> _What the task asks_
With pictures left out, retype the lines from the start of the records through the one that contains "This screenshot has width=1314, height=706.".

> _Given records_
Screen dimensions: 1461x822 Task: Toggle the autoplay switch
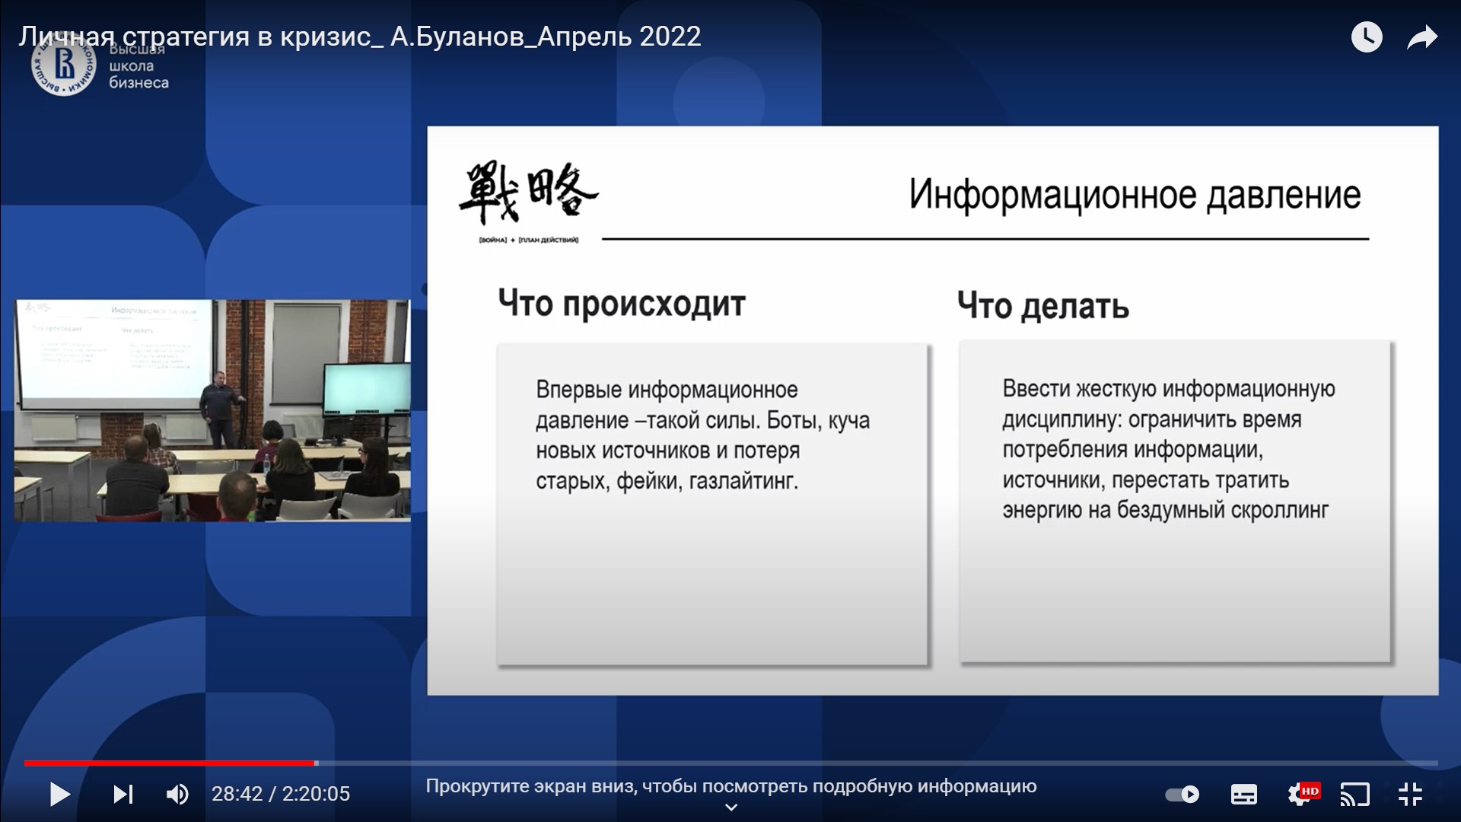[x=1182, y=795]
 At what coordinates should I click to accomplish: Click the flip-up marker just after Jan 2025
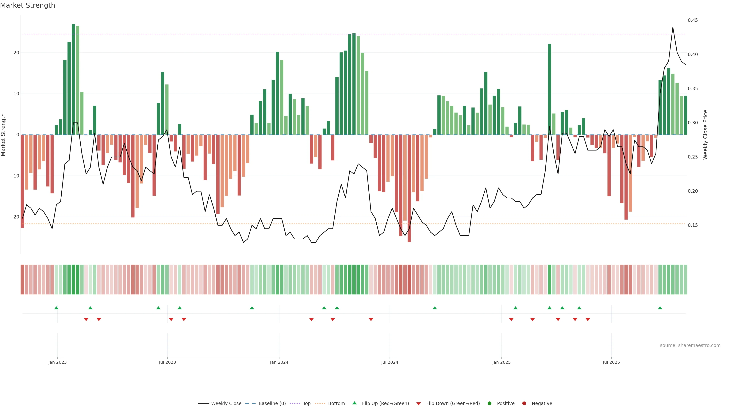(515, 308)
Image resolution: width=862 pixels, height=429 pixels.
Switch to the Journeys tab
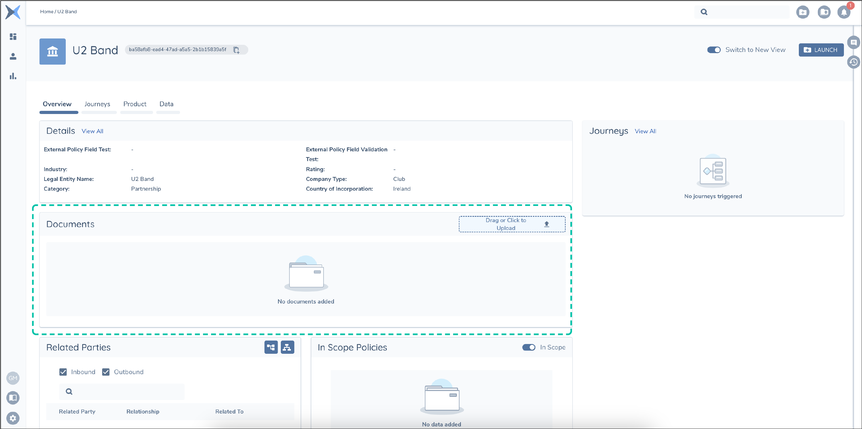point(97,104)
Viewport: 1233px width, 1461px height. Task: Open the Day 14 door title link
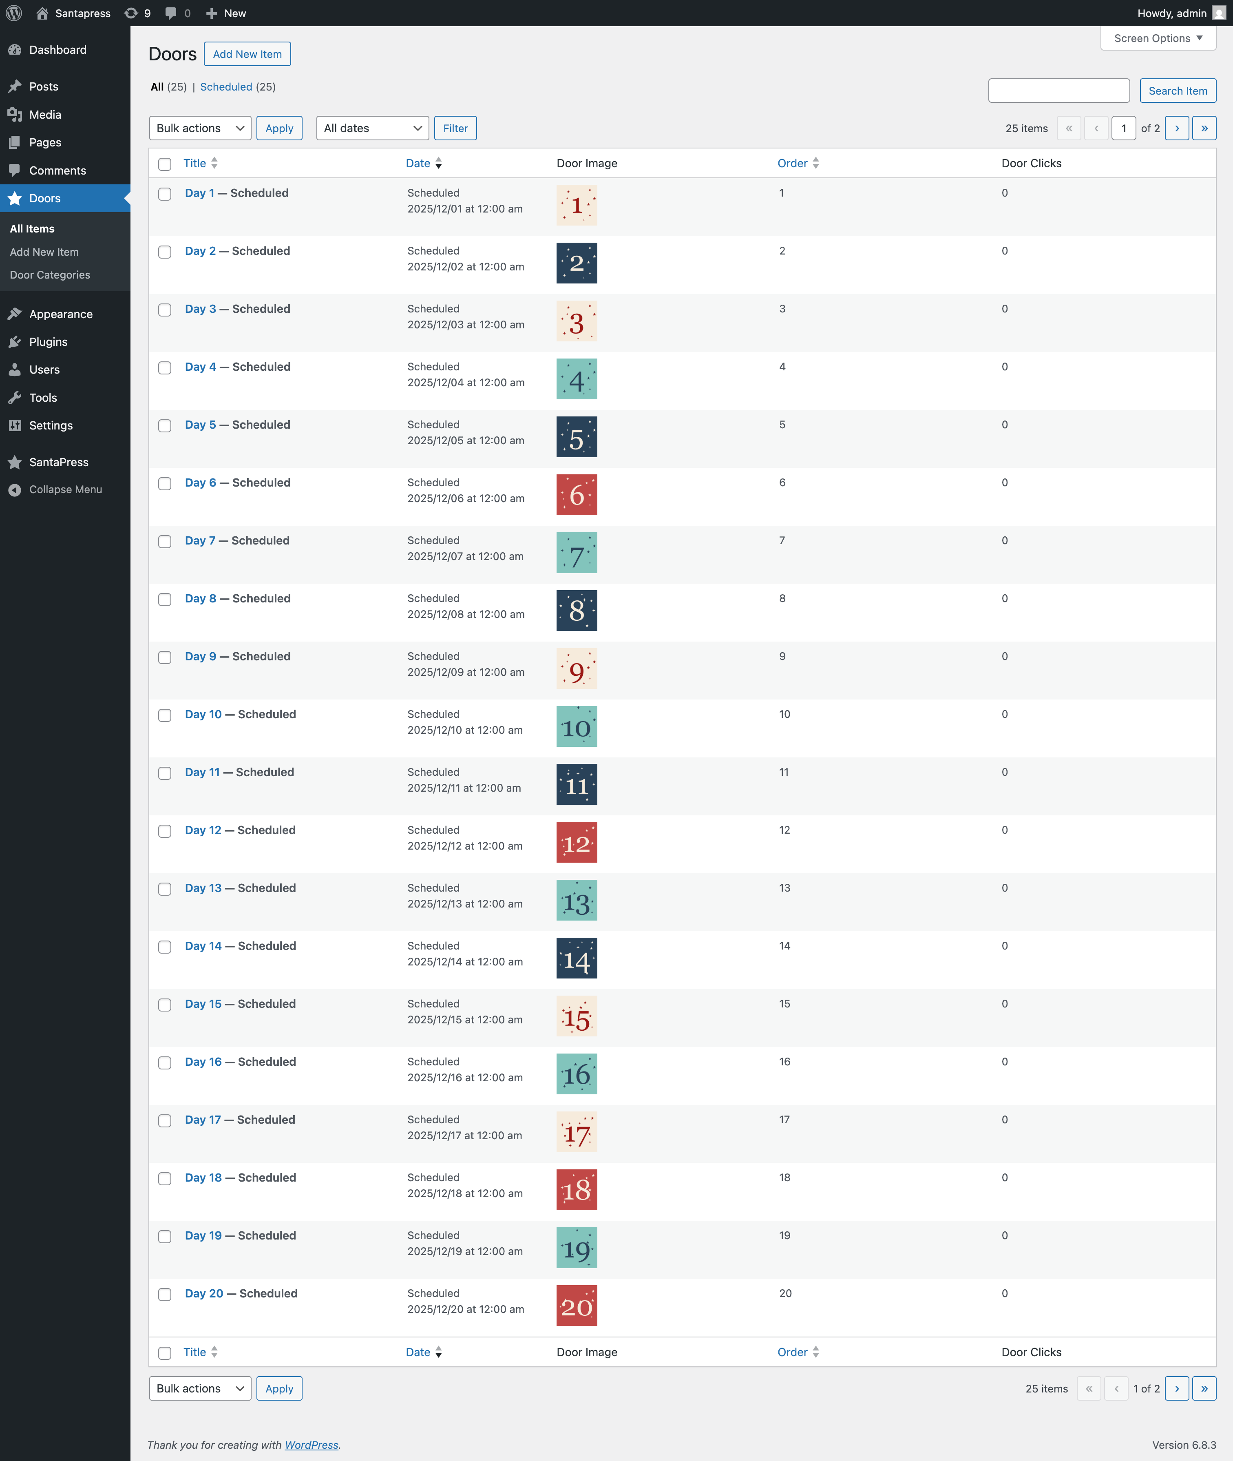203,946
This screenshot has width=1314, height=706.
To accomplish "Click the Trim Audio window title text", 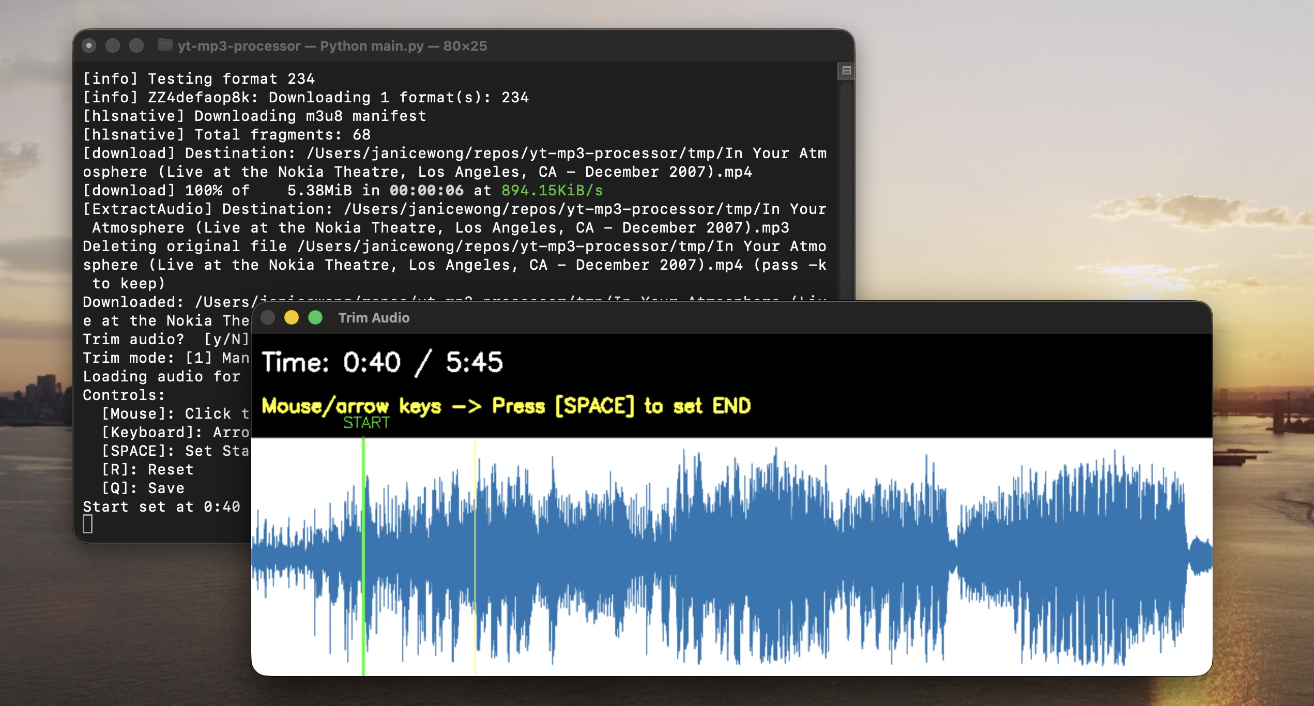I will point(374,318).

> _Output_
Screen dimensions: 1461x822 Task: Toggle the autoplay switch
[x=1182, y=795]
 At what coordinates should I click to accomplish: Click the flip-up marker just after Jan 2025
(515, 308)
Image resolution: width=862 pixels, height=429 pixels.
Switch to the Journeys tab
point(97,104)
Viewport: 1233px width, 1461px height. Task: Open the Day 14 door title link
203,946
This screenshot has width=1314, height=706.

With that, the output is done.